Coup dur pour le lobby révisionniste du mariage

Selon l'Insee, environ 200 000 personnes vivent avec une personne de même sexe. Soit 100 000 paires.

Environ une paire sur dix réside avec un
enfant. Soit 10 000 environ.

C'est bien loin de l'intox répétée par le lobby LGBT (300 000 enfants selon l'APGL).

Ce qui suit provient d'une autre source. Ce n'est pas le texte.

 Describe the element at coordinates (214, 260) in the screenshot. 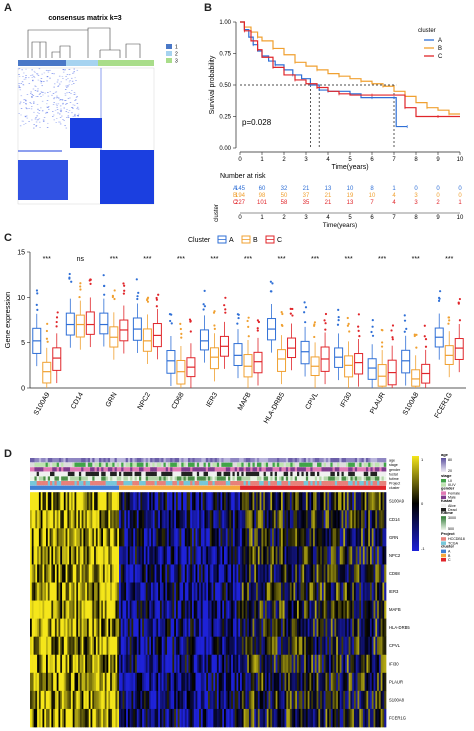

I see `significance-label: ***` at that location.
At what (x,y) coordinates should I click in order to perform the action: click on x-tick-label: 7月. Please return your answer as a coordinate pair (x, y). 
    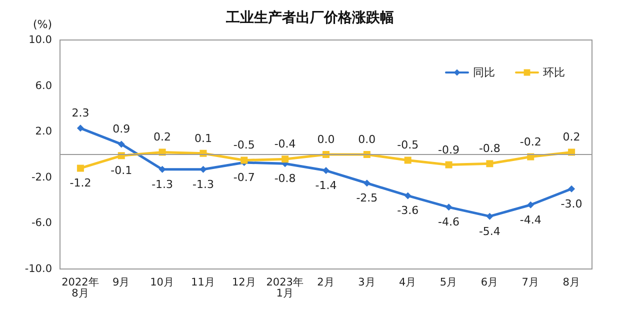
    Looking at the image, I should click on (531, 282).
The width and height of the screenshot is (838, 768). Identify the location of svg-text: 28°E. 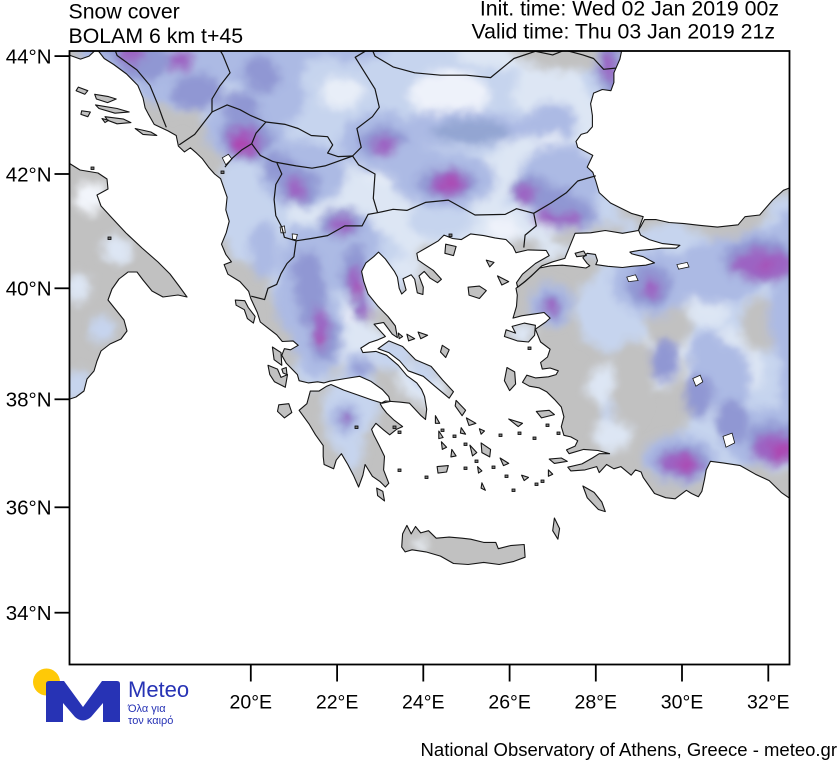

12 réflexions au sujet de « Coup dur pour le lobby révisionniste du mariage »

  1. Isabelle Lagrange

    En réalité, l’étude dit qu’il y a 10000 paires qui vivent avec au moins 1 enfant. On est donc sans doute plus près des 20000 que des 10000… mais de toutes façons, très loin des 300000 revendiqués par les lobbies LGNT !

  2. toniomex

    Dans le rapport officiel de la Commission des Lois, Erwann Binet en avait même rajouté une petite louche : “les associations estiment le nombre d’enfants vivant aujourd’hui dans des familles homoparentales entre 100 000 et 400 000” (page 48).
    La réalité en France ressemblerait plutôt à ceci : 38 enfants issus de GPA (chiffre connu depuis la circulaire Taubira), 1000 à 1500 enfants issus de PMA/an, soit un maximum 12000 au total (8 ans que cette pratique existe dans des pays frontaliers) et un nombre d’enfants mineurs adoptés par des célibataires vivant avec une personne de même sexe inférieur à 1000 (sur la base de 50 adoptions sur 18 ans, sachant par exemple qu’en 2011, le nombre total d’adoptions par des célibataires était de 175). Le total de ces trois cas n’excèderait pas 13000. Chiffres à confirmer certes mais je remarque que ni le gouvernement dans l’étude d’impact, ni Erwann Binet dans son rapport, ni même les associations LGBT lors des auditions du 6 décembre n’ont osé avancer des chiffres pour quantifier ces trois cas.
    Le reste des enfants vivant avec des adultes de même sexe ont tous un père et une mère reconnus par la loi car ils sont tous issus d’une union entre une homme et une femme, que ce soit dans le cas d’un couple depuis séparé ou dans le cas de “coparentalité”. Quel que soit le nombre de ces enfants, plus difficile à évaluer que dans les trois premiers cas, ils n’ont pas de problème de filiation. Pour dramatique que soit les situations d’enfants qui ne vivent plus avec leur père et leur mère sous un même toit, elles ne sont en rien spécifiques à “l’homoparentalité”.

  3. Altaica

    Bah… Est s’ils ont en moyenne 30 enfants?
    Attention, je ne dis pas qu’ils auraient TOUS 30 enfants: c’est une moyenne!
    Il pourrait y en avoir autant qui n’ont que 5 ou 10 enfants, que d’autres qui en ont 50 ou 55!
    Moi, quand j’étais chef scout, j’en avais 26!

  4. aaa

    C’est bien de parler française et d’utiliser les bons mots, en l’occurrence p a i r e .
    Un petit texte ci-dessous qui disserte sur cette question de vocabulaire :

    L’emploi d’un même terme pour désigner deux réalités différentes conduit à des confusions.
    On ne peut donner un même nom, en l’occurrence “couple” à l’union homosexuelle et à l’union hétérosexuelle. En effet l’union d’un homme et d’une femme est différente de l’union entre deux hommes ou entre deux femmes, à moins de considérer que l’homme est identique à la femme.
    L’homosexualité est une forme d’ intolérance à l’altérité sexuelle alors que l’hétérosexualité fait vivre la complémentarité sexuelle.
    L’utilisation d’un même terme, “couple” pour désigner deux réalités différentes, et même antagonistes, est anormale.
    A deux types d’unions différentes il faut donner des noms différents : “couple”, comme on l’utilise depuis toujours pour les unions hétérosexuelles et, pour les unions homosexuelles, on peut préconiser le terme “paire” car cette union concerne deux personnes de sexe identique.
    Il est à noter que si le couple est composé de deux personnes c’est qu’il y a deux sexes différents. Le chiffre “2”, en tant que tel, n’ouvre aucun droit.
    Toute confusion dans les termes entraîne une confusion dans la perception de ces deux réalités que sont l’union hétérosexuelles et l’union homosexuelles.
    Cette confusion peut amener à souhaiter un même régime juridique , en l’occurrence le mariage, pour des unions qui sont différentes.”